The #!/bin/bash -e shebang is only used when you (try to) execute a file (that isn’t a binary executable) as a command. This line informs the kernel which executable should be used to interpret the code in the script. See the shebang Wikipedia article for more information.

When you run ./test.sh, your current shell starts a new Bash sub-process with the -e option and this new process is the one that executes the commands in the script file.

When you run bash test.sh, you’re explicitly starting a new Bash sub-process (this time without the -e option) and it starts executing the commands in the file. When it encounters the shebang in the first line, it just treats it the same as any other comment beginning with #. (The shebang is also ignored as just another comment if you source the file using . test.sh).

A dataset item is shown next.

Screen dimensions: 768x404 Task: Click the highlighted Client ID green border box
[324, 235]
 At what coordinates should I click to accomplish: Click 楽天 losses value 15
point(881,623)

To ensure that the Bash shell behaves a certain way, it’s best to use the set builtin instead of providing an option when invoking Bash. E.g., to ensure the shell exits when a command returns a non-zero status, you should include set -e at or near the start of the script.


For more in-depth information about how commands are executed with a Linux kernel, see this answer to What is the difference between running “bash script.sh” and “./script.sh” and the execve man page.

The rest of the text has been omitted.